What is being done – what can you do?

Thankfully, large-scale clearing has now ceased, so maintaining existing vegetation and habitat areas is a priority when considering works within the Park Lands. The City of Adelaide has set aside Key Biodiversity Areas to ensure our wildlife has a habitat in which to live. You can help by carefully considering the effects of any work you do in your garden, and the impact it will have on ecosystems. You can also plant local native seedlings or build a bee hotel.

A weed is any plant, from a small herb to a large tree, that experts consider as not belonging in a place. For example, in an area that we are managing as a Mallee Box Woodland, a pine tree or even a non-local species of acacia would be considered a weed. Left to their own devices, weeds have the potential to attract unwanted animals, outcompete native vegetation and leave the natural environment in a degraded state.

What are we doing – what can you do?

The City of Adelaide’s biodiversity team is vigilant about removing Declared Weeds early, as these plants pose a threat to the natural environment, to industry and to public safety. You can learn about Declared Weeds in South Australia and help remove those that you see.

We encourage you to visit Adelaide’s biodiversity areas, to experience the wonder of nature and reap the health benefits that spending time in natural ecosystems provides. When you do, please enjoy these areas in a thoughtful way. Unfortunately, some visitors get a little too eager and stray off paths to take photos or leave litter behind.

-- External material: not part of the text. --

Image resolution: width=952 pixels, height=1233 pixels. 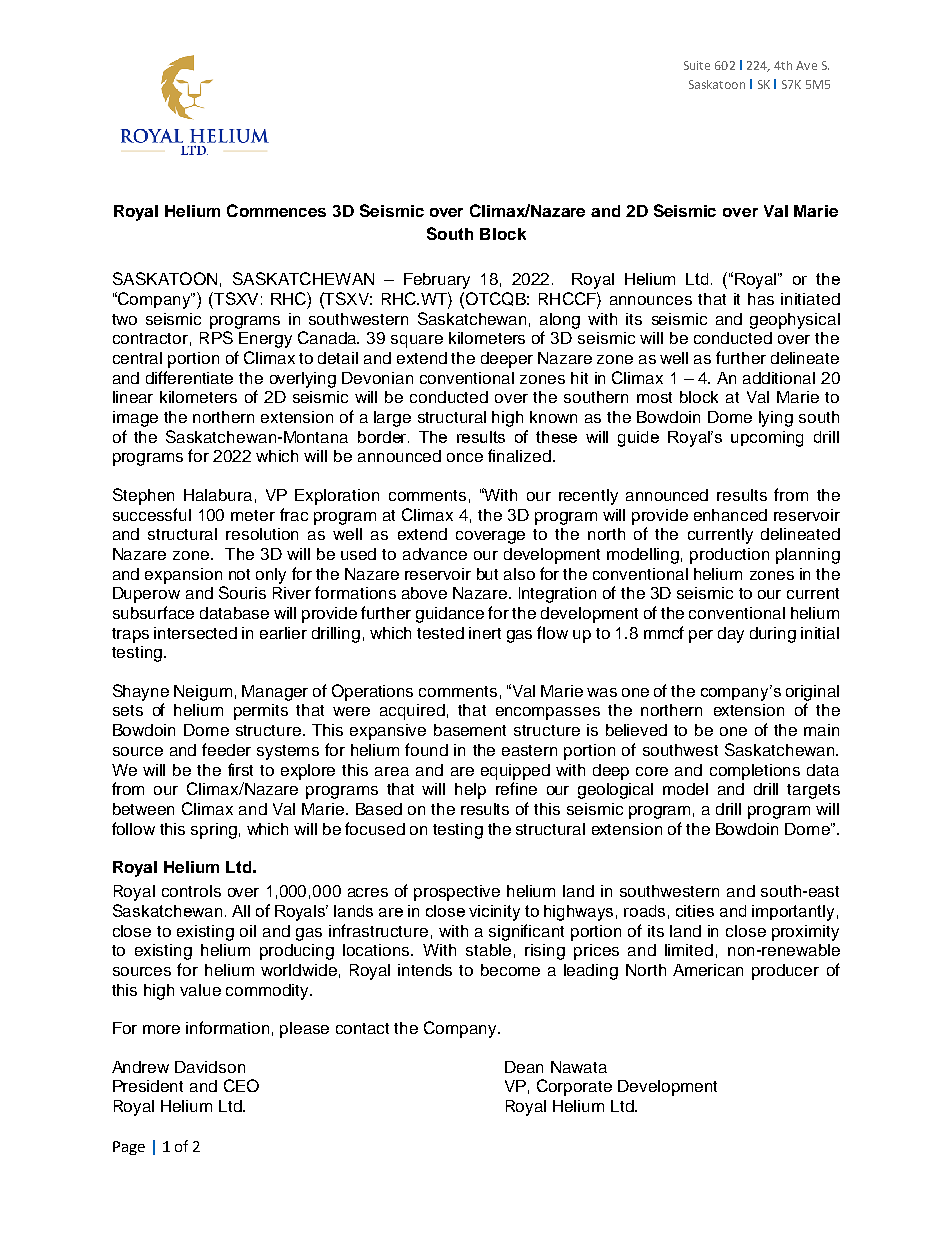 What do you see at coordinates (195, 633) in the screenshot?
I see `intersected` at bounding box center [195, 633].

What are we doing – what can you do?

The City of Adelaide has built trails throughout many of the Adelaide Park Lands that highlight key biodiversity areas. Some even have interpretive signage. You can help minimise damage to the area by not:

  • riding bikes off the trails - this can bring in weeds and damage plants and the soil microbial layer. Instead, stick to one of the many enjoyable trails available.
  • breaking branches - these are used by birds for perching and damages the tree.
  • pulling up plants or removing trees - this can decrease habitat and food for animals.
  • lighting fires – this can get out of control and destroy habitat.
  • removing dead wood and branches - this can be a habitat for insects, reptiles and small mammals.
  • dumping rubbish or littering - this may have ongoing effects and be toxic to plants and animals.

There is no doubt that interacting with wild animals can be a memorable experience. They're cute and they might seem hungry or in need of your help. However, often is not a good idea to touch or feed them. Whether in your own backyard, a local park, or while jogging, enjoy nature but keep your distance.

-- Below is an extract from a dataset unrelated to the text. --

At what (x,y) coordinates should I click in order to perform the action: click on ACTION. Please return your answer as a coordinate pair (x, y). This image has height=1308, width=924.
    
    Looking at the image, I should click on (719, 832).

What is being done - what can you do?

The City of Adelaide has placed many signs around the Park Lands that shares key information about our wildlife and how to keep both you and your family safe and our animals wild.

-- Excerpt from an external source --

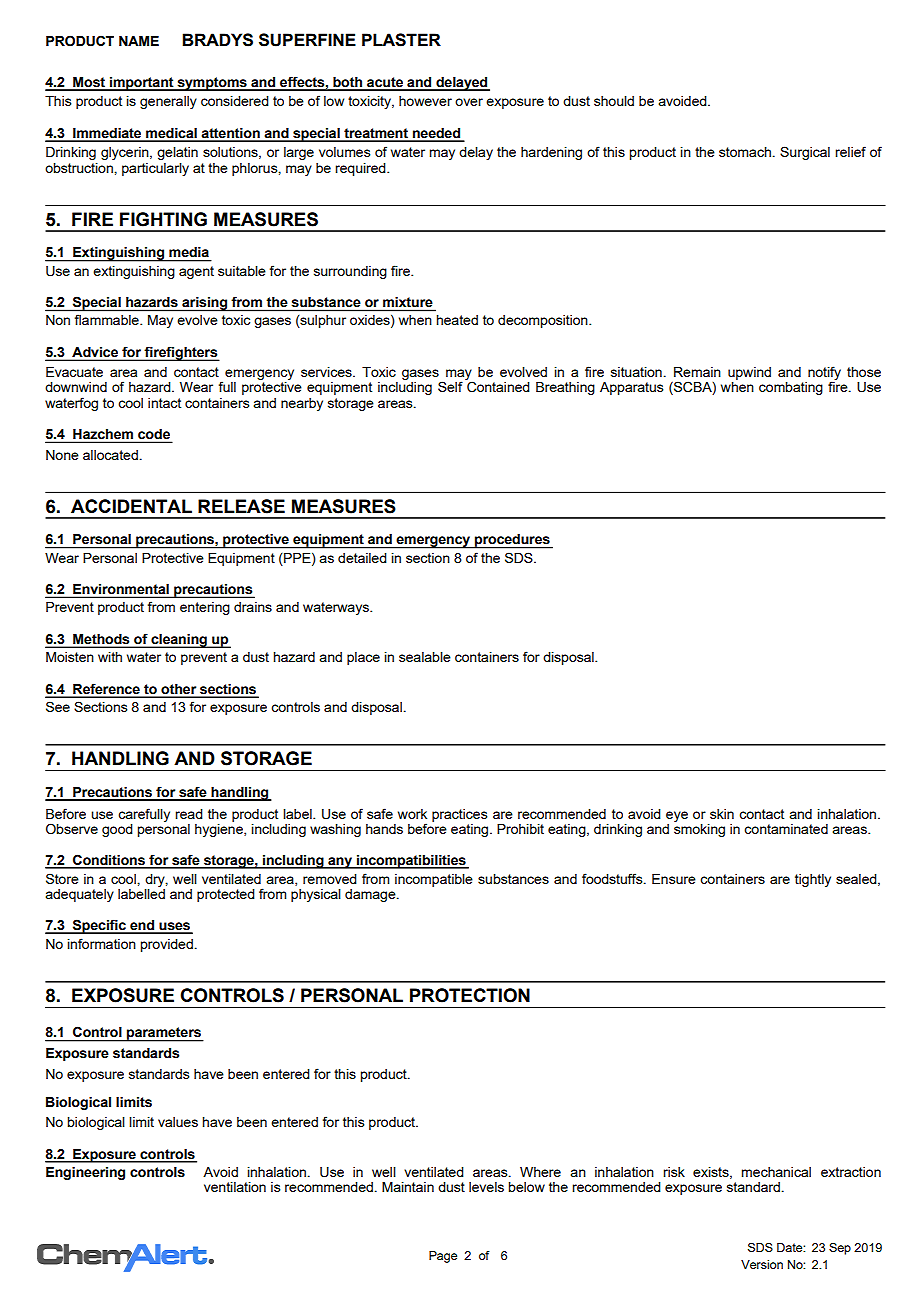 The width and height of the document is (924, 1308). Describe the element at coordinates (166, 945) in the document. I see `provided` at that location.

Each summer, our staff put out many water bowls / buckets for our wildlife to use across all of our Park Lands. This small gesture may provide a life-saving drink for a local lizard or resident possum.

Many people enjoy living near and watching wildlife. You can help keep animals wild by keeping the following tips in mind:

  • Do not feed wild animals - feeding wild animals creates a dependency on humans that diminishes their survival abilities and sometime can lead to aggressive behaviour. Human food is not healthy for wild animals, and they do not need food from people to survive.
  • Do not pick up young birds - it’s not uncommon to see a bird that have not learned to fly yet on the ground, since many species of birds push their feathered young out of the nest to help them become independent. So, the best thing to do is to leave the bird alone as it learns to fly. If the young bird is featherless or injured, though, please contact our Ranger.
  • Do not touch injured animals - human touch can stress wildlife and they can die from stress related illness and sometime animals cannot be released back into the wild because of human contact. Bats, Possum, Koalas and other wild animals can possibly carry diseases and they should never be handled. If you happen to come across one injured animal on the ground, please contact our Ranger.